== Information supplied

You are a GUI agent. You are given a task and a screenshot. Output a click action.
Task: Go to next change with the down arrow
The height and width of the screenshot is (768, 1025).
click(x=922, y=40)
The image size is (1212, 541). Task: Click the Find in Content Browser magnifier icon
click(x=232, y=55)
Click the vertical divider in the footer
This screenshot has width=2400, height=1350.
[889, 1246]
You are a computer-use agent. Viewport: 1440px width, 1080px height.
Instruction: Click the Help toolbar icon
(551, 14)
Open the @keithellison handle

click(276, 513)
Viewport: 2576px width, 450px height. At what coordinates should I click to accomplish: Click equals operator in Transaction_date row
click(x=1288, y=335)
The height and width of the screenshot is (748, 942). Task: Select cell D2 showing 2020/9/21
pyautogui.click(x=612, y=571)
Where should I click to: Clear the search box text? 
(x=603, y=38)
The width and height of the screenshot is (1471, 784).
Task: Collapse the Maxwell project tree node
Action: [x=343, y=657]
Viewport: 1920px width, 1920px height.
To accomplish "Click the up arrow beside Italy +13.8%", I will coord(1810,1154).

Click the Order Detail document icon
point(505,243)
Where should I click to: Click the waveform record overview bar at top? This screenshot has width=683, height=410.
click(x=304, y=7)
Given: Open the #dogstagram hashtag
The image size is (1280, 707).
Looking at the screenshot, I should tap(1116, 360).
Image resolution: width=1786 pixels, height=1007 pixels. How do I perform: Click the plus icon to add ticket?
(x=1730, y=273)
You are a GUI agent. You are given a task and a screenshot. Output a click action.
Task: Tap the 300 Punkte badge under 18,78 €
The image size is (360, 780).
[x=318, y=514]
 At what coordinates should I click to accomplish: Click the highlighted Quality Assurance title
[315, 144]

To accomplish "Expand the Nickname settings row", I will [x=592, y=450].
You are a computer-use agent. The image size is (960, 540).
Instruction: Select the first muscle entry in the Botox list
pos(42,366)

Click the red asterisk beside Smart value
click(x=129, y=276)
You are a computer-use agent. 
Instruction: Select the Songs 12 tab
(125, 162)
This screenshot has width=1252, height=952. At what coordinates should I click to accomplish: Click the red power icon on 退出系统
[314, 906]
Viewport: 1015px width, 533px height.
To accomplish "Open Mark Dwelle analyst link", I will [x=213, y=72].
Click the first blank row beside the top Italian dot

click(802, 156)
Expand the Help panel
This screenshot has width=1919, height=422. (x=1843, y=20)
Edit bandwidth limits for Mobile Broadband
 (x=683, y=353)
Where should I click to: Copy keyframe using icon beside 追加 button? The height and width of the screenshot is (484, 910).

====

What is needed> Restate all of the entries above precisely.

Response to the task>
You are a GUI agent. You are given a task and a screenshot. Output a click action.
Task: Go to next change with the down arrow
The height and width of the screenshot is (768, 1025).
click(x=922, y=40)
The image size is (1212, 541). Task: Click the Find in Content Browser magnifier icon
click(x=232, y=55)
Click the vertical divider in the footer
This screenshot has width=2400, height=1350.
[889, 1246]
You are a computer-use agent. Viewport: 1440px width, 1080px height.
Instruction: Click the Help toolbar icon
(551, 14)
Open the @keithellison handle

click(276, 513)
Viewport: 2576px width, 450px height. At what coordinates should I click to accomplish: Click equals operator in Transaction_date row
click(x=1288, y=335)
The height and width of the screenshot is (748, 942). Task: Select cell D2 showing 2020/9/21
pyautogui.click(x=612, y=571)
Where should I click to: Clear the search box text? 
(x=603, y=38)
The width and height of the screenshot is (1471, 784).
Task: Collapse the Maxwell project tree node
Action: [x=343, y=657]
Viewport: 1920px width, 1920px height.
To accomplish "Click the up arrow beside Italy +13.8%", I will coord(1810,1154).

Click the Order Detail document icon
point(505,243)
Where should I click to: Click the waveform record overview bar at top? This screenshot has width=683, height=410.
click(x=304, y=7)
Given: Open the #dogstagram hashtag
The image size is (1280, 707).
Looking at the screenshot, I should tap(1116, 360).
Image resolution: width=1786 pixels, height=1007 pixels. How do I perform: Click the plus icon to add ticket?
(x=1730, y=273)
You are a GUI agent. You are given a task and a screenshot. Output a click action.
Task: Tap the 300 Punkte badge under 18,78 €
The image size is (360, 780).
[x=318, y=514]
 At what coordinates should I click to accomplish: Click the highlighted Quality Assurance title
[315, 144]

To accomplish "Expand the Nickname settings row", I will [x=592, y=450].
You are a computer-use agent. The image size is (960, 540).
Instruction: Select the first muscle entry in the Botox list
pos(42,366)

Click the red asterisk beside Smart value
click(x=129, y=276)
You are a computer-use agent. 
Instruction: Select the Songs 12 tab
(125, 162)
This screenshot has width=1252, height=952. At what coordinates should I click to accomplish: Click the red power icon on 退出系统
[314, 906]
Viewport: 1015px width, 533px height.
To accomplish "Open Mark Dwelle analyst link", I will [x=213, y=72].
Click the first blank row beside the top Italian dot

click(802, 156)
Expand the Help panel
This screenshot has width=1919, height=422. (x=1843, y=20)
Edit bandwidth limits for Mobile Broadband
 (x=683, y=353)
Where should I click to: Copy keyframe using icon beside 追加 button? The height and width of the screenshot is (484, 910).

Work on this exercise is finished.